Ainsi, depuis l’annonce de cette nouvelle stratégie fin mars, le taux dix des obligations du Trésor américain est passé de 3 % à 2,6 % début avril pour finalement se stabiliser autour des 2,8 % depuis une quinzaine de jours. Bien différemment, le taux dix ans des obligations de l’Etat allemand a certes légèrement baissé mais reste stabilisé autour des 3,2 %. Le spread de taux (c’est-à-dire le différentiel de taux d’intérêt) atteint même 100 points de base avec la dette publique française, le taux de l’OAT 10 ans avoisinant les 3,8 %. Cela nous rappelle d’ailleurs cruellement que les relances budgétaires française et eurolandaise seront non seulement moins efficaces que leur homologue américaine, mais qu’au surplus, elles coûteront plus cher.

Tertio, dans la mesure où la politique monétaire américaine est beaucoup plus accommodante que celle de la zone euro et où, comme nous venons de l’expliquer les taux longs américains creusent l’écart avec leurs homologues eurolandais, le dollar/euro reste faible (en dépit de sa récente appréciation), redorant par là même la compétitivité des exportations américaines et réduisant les importations redevenues trop chères.

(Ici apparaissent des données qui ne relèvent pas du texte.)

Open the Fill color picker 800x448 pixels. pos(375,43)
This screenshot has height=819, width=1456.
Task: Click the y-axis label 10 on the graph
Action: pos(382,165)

Après déjà six mois d’amélioration, le déficit extérieur américain devrait donc poursuivre sa réduction et contribuant par là même positivement à la croissance.

Malheureusement, la stratégie de la Fed recèle deux effets pervers. Le premier réside dans le retour inévitable de l’inflation dans les prochains mois. Néanmoins, une fois le risque déflationniste complètement détruit, la Fed pourra ensuite augmenter ses taux directeurs, de manière à éviter l’avènement d’une inflation trop forte. Ne l’oublions pas : l’inflation s’apparente au feu qu’il est toujours possible d’éteindre en augmentant les taux d’intérêt. En revanche, la déflation ressemble à l’eau et il est impossible de contrôler une inondation, il faut attendre qu’elle produise ses dégâts. Le Japon en sait quelque chose, cela fait quinze ans qu’il subit une déflation contre laquelle il est devenu complètement impuissant. Autrement dit, ce premier désavantage est à la fois nécessaire pour éviter le pire (c’est-à-dire la déflation) et contrôlable à moyen terme. Tel n’est malheureusement pas le cas du deuxième effet pervers En effet, en faisant baisser le dollar et augmenter excessivement l’euro, la politique de la Fed, il est vrai non suivie par celle de la BCE, contribue à affaiblir encore plus une économie eurolandaise déjà très fragilisée.

Or, comme l’a d’ailleurs rappelé dernièrement Barack Obama, les Etats-Unis ont aussi besoin d’une Europe en croissance pour se redresser durablement. Il n’est donc pas dans l’intérêt de l’Oncle Sam d’aller trop loin dans la baisse du dollar. Voilà pourquoi, si nous pensons que les politiques monétaire, budgétaire et de change de la zone euro ne sont pas assez accommodantes, nous estimons que celles des Etats-Unis le sont trop, en particulier sur le volet monétaire. Nous retrouvons là le syndrome du « fauteur ». En effet, pour s’excuser d’avoir trop augmenté ses taux directeurs en 2006 et de ne pas les avoir baissé dès le début 2007, sans parler d’avoir laissé faire faillite Lehman Brothers sans avoir sécurisé le périmètre (certes sous les ordres d’Henry Paulson), Ben Bernanke va aujourd’hui trop loin dans le sens inverse.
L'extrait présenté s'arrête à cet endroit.